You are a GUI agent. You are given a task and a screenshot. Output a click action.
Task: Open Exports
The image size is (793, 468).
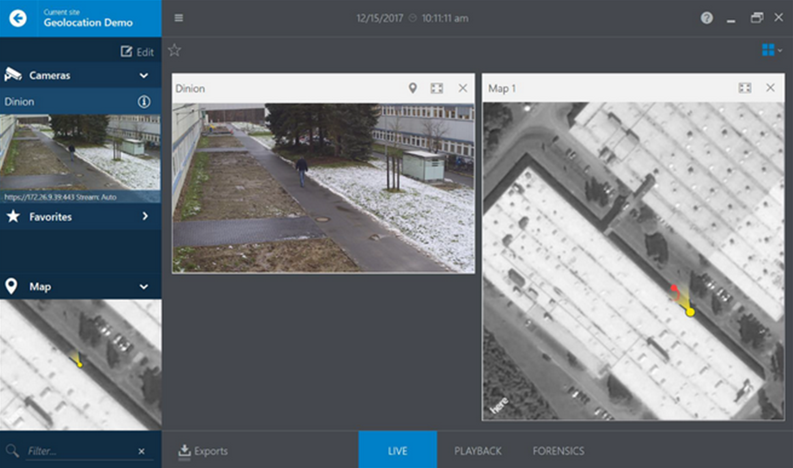pyautogui.click(x=203, y=451)
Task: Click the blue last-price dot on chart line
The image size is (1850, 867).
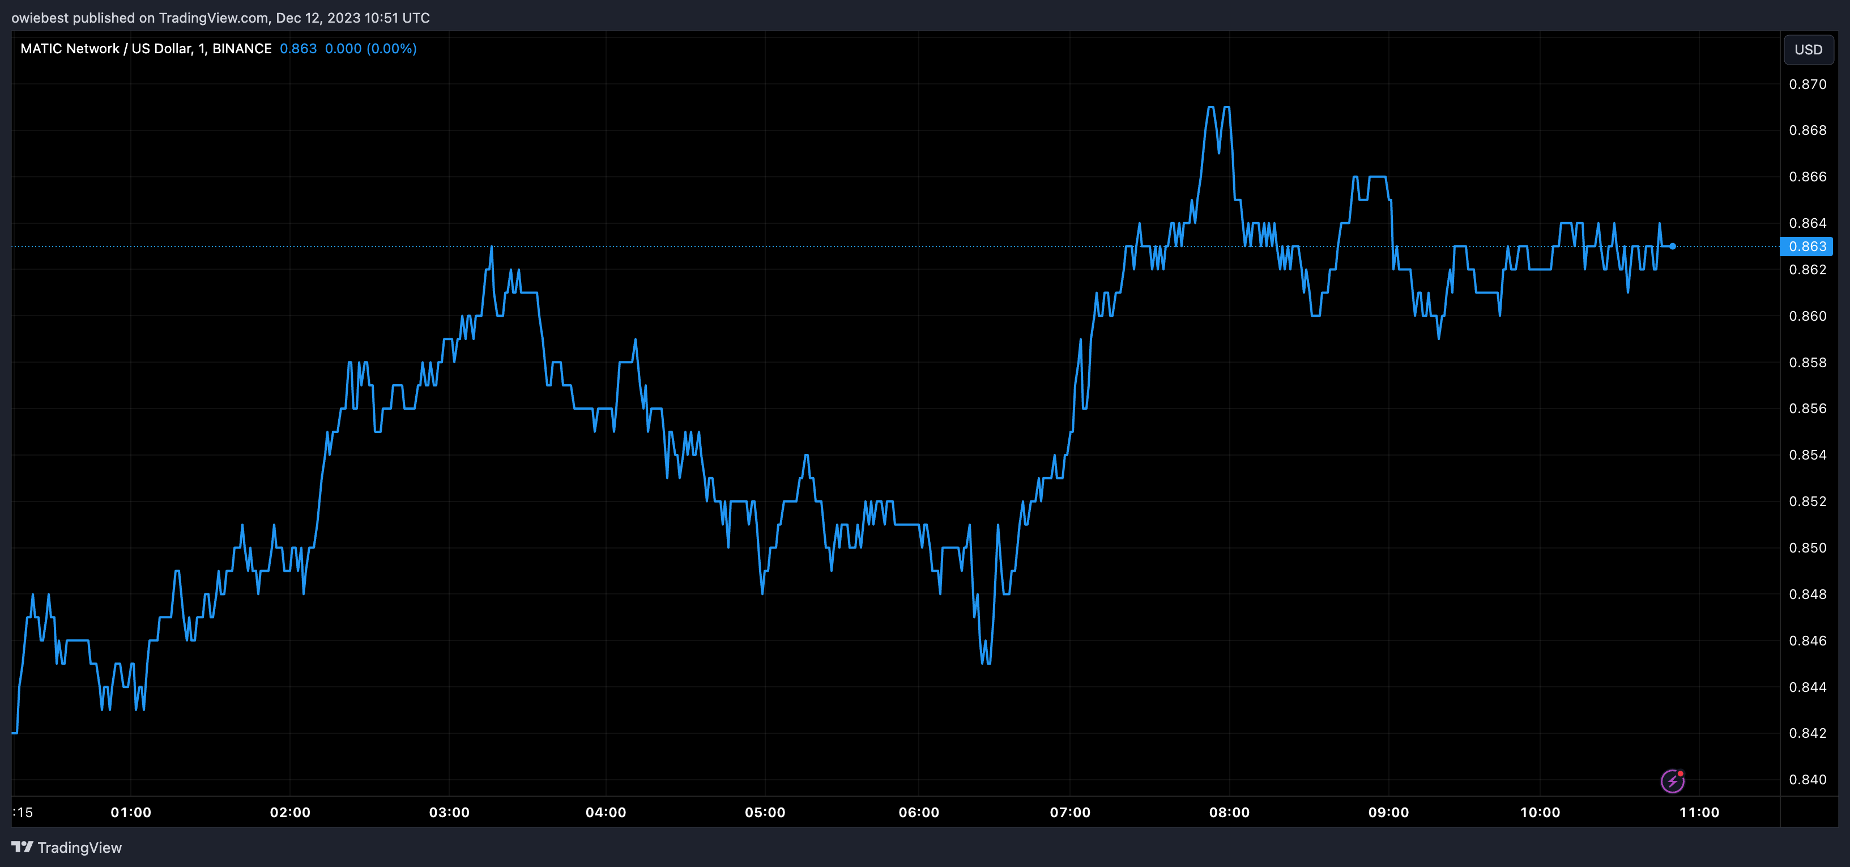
+++++
● Exercise: An exact retyping of each record, with no pictures, is the answer required.

● Task response:
You are a GUI agent. You are given a task and a screenshot. Output a click action.
Task: Open Exports
The image size is (793, 468).
pyautogui.click(x=203, y=451)
Task: Click the blue last-price dot on chart line
The image size is (1850, 867).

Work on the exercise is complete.